There’s some history here:

SMS was ubiquitous in the United States long before smartphones. We didn’t have country codes to worry about, so anyone else in the United States was reachable in near real time over text, using an asynchronous, open, inter-carrier method of communication. If I had your phone number I could text you for free. Layered onto that was various automated systems over text (alerts, etc.). Later on, the carriers rolled out MMS for basic pictures being sent, group texts, etc.

So when iPhones became popular here, the default method of communication was SMS/MMS. The iPhone user knew that it would work with dumb phones, Android phones, Windows phones, whatever. And those habits and those chat threads predated the rise of WhatsApp, FB Messenger, WeChat, Telegram, etc., and a lot of those apps simply didn’t work with old dumb phones. Why give up an existing group chat thread just because one of those friends didn’t have a smartphone yet?

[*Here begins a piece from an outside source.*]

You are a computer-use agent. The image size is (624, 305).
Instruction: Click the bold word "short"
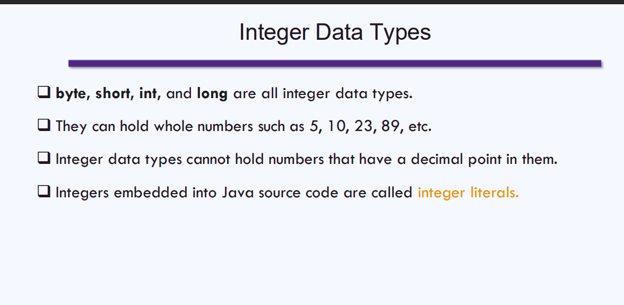pos(113,94)
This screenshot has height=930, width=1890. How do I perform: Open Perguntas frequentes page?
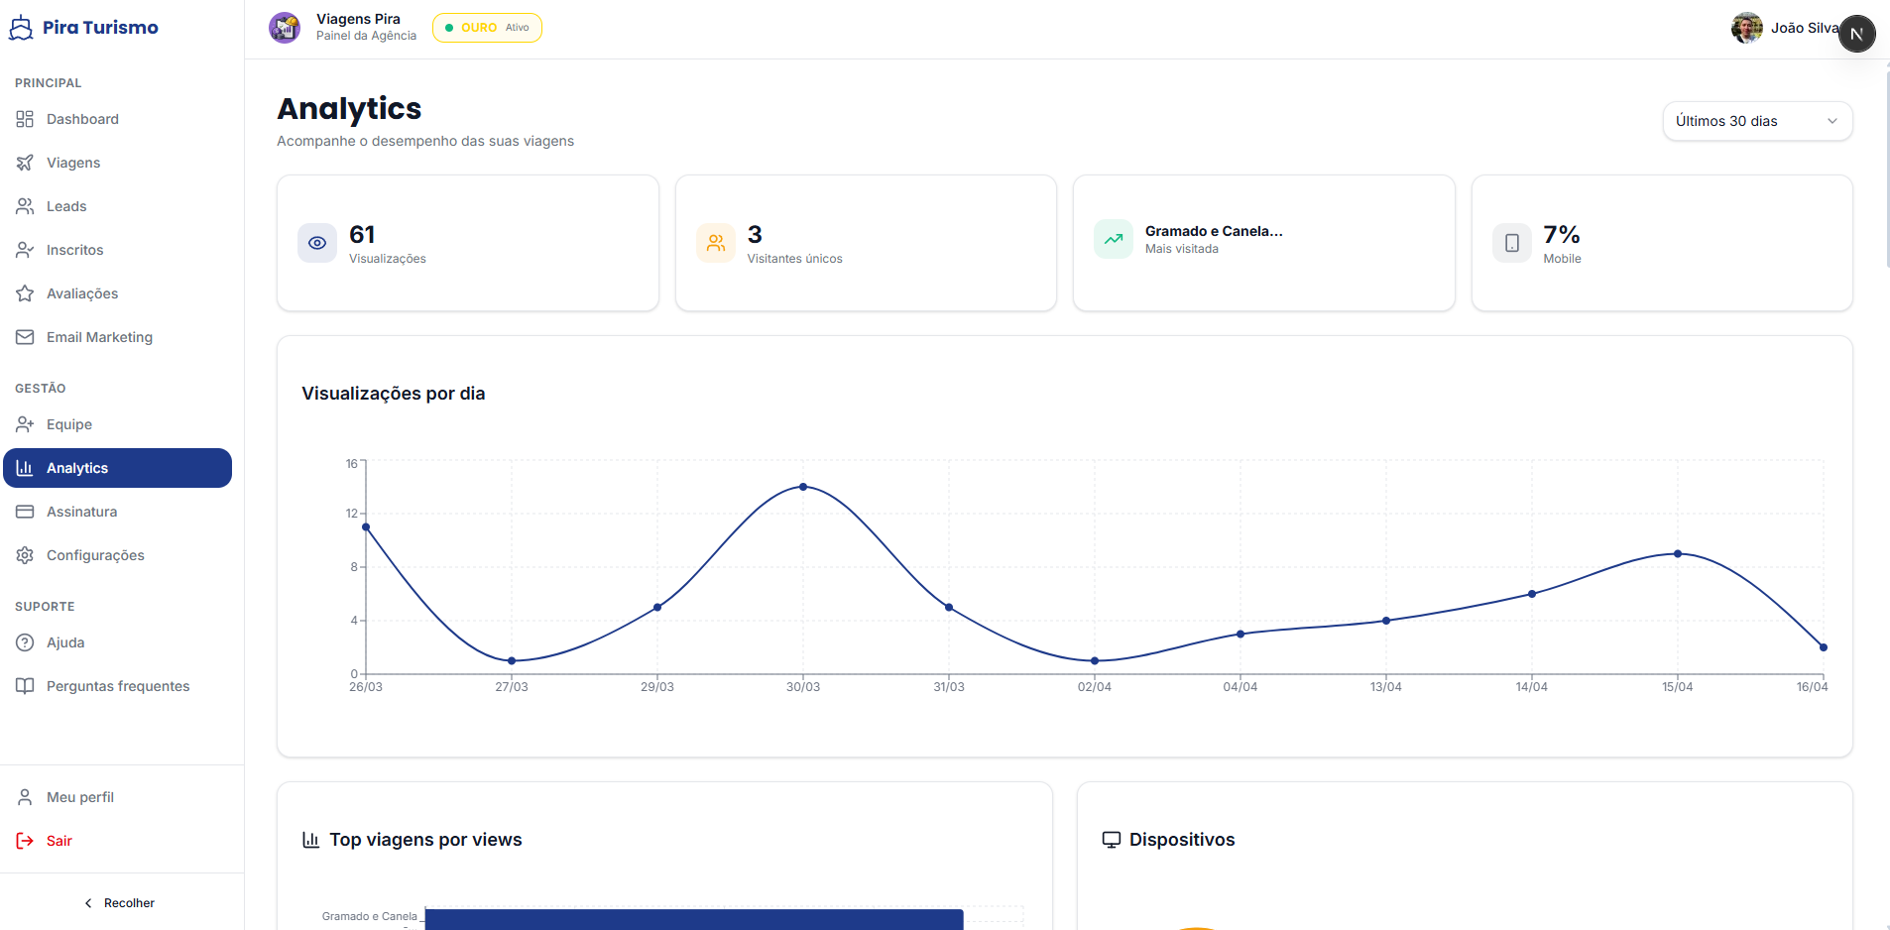(x=117, y=686)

Then, whenever every member of a chat had an iPhone, the system automatically defaulted to the upgraded iMessage experience: high quality media sharing, typing/delivery/read notifications, reactions, etc. It was a slow transition, and didn’t start to show clear advantage over the open SMS/MMS standard until smartphones were ubiquitous, and where most people had iPhones.

And so once everyone had a “it just works” app, they didn’t want to switch to an app that required everyone to get a separate account and download a separate app. Especially because the iPhone hit something like 80% market share among certain demographics (the young, the non-technical rich, etc.).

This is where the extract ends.